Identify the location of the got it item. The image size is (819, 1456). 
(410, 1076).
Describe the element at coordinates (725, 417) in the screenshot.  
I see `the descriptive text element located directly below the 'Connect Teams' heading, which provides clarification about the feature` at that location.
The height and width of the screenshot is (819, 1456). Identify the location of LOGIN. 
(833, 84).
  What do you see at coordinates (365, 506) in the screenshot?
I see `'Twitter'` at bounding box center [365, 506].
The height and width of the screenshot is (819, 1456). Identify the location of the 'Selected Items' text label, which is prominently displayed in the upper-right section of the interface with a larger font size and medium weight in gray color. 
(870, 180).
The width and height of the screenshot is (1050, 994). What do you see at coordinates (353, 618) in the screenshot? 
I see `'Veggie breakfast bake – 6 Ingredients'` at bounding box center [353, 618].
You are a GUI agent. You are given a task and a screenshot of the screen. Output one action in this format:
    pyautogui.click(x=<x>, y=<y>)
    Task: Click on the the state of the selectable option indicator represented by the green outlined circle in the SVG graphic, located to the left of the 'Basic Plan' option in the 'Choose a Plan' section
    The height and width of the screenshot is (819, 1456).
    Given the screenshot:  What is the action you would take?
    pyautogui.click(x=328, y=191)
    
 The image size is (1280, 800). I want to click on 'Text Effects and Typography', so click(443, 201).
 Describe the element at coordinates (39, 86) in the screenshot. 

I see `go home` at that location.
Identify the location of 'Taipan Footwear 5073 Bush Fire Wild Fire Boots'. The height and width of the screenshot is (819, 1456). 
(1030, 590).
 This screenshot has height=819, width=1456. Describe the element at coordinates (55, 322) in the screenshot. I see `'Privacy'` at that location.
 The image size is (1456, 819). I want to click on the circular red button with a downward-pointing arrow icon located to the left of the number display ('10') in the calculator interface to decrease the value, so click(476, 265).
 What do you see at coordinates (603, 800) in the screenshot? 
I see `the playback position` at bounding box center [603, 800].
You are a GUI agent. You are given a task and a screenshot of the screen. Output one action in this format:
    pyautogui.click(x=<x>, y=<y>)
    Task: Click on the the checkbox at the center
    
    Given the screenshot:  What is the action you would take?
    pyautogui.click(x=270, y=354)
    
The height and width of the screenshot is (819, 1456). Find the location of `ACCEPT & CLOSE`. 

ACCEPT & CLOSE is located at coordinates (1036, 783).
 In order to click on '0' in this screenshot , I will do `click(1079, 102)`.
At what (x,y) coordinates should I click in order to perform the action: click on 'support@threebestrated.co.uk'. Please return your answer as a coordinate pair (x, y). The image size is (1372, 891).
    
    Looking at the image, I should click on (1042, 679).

----------

→ DESCRIPTION OF THE TASK:
Copy every one of the records above word for word, keeping each line as it appears.

→ FINISHED EXERCISE:
Identify the location of the got it item. The image size is (819, 1456). 
(410, 1076).
Describe the element at coordinates (725, 417) in the screenshot.  
I see `the descriptive text element located directly below the 'Connect Teams' heading, which provides clarification about the feature` at that location.
The height and width of the screenshot is (819, 1456). Identify the location of LOGIN. 
(833, 84).
  What do you see at coordinates (365, 506) in the screenshot?
I see `'Twitter'` at bounding box center [365, 506].
The height and width of the screenshot is (819, 1456). Identify the location of the 'Selected Items' text label, which is prominently displayed in the upper-right section of the interface with a larger font size and medium weight in gray color. 
(870, 180).
The width and height of the screenshot is (1050, 994). What do you see at coordinates (353, 618) in the screenshot? 
I see `'Veggie breakfast bake – 6 Ingredients'` at bounding box center [353, 618].
You are a GUI agent. You are given a task and a screenshot of the screen. Output one action in this format:
    pyautogui.click(x=<x>, y=<y>)
    Task: Click on the the state of the selectable option indicator represented by the green outlined circle in the SVG graphic, located to the left of the 'Basic Plan' option in the 'Choose a Plan' section
    The height and width of the screenshot is (819, 1456).
    Given the screenshot:  What is the action you would take?
    pyautogui.click(x=328, y=191)
    
 The image size is (1280, 800). I want to click on 'Text Effects and Typography', so click(443, 201).
 Describe the element at coordinates (39, 86) in the screenshot. 

I see `go home` at that location.
Identify the location of 'Taipan Footwear 5073 Bush Fire Wild Fire Boots'. The height and width of the screenshot is (819, 1456). 
(1030, 590).
 This screenshot has height=819, width=1456. Describe the element at coordinates (55, 322) in the screenshot. I see `'Privacy'` at that location.
 The image size is (1456, 819). I want to click on the circular red button with a downward-pointing arrow icon located to the left of the number display ('10') in the calculator interface to decrease the value, so click(476, 265).
 What do you see at coordinates (603, 800) in the screenshot? 
I see `the playback position` at bounding box center [603, 800].
You are a GUI agent. You are given a task and a screenshot of the screen. Output one action in this format:
    pyautogui.click(x=<x>, y=<y>)
    Task: Click on the the checkbox at the center
    
    Given the screenshot:  What is the action you would take?
    pyautogui.click(x=270, y=354)
    
The height and width of the screenshot is (819, 1456). Find the location of `ACCEPT & CLOSE`. 

ACCEPT & CLOSE is located at coordinates (1036, 783).
 In order to click on '0' in this screenshot , I will do `click(1079, 102)`.
At what (x,y) coordinates should I click in order to perform the action: click on 'support@threebestrated.co.uk'. Please return your answer as a coordinate pair (x, y). The image size is (1372, 891).
    
    Looking at the image, I should click on (1042, 679).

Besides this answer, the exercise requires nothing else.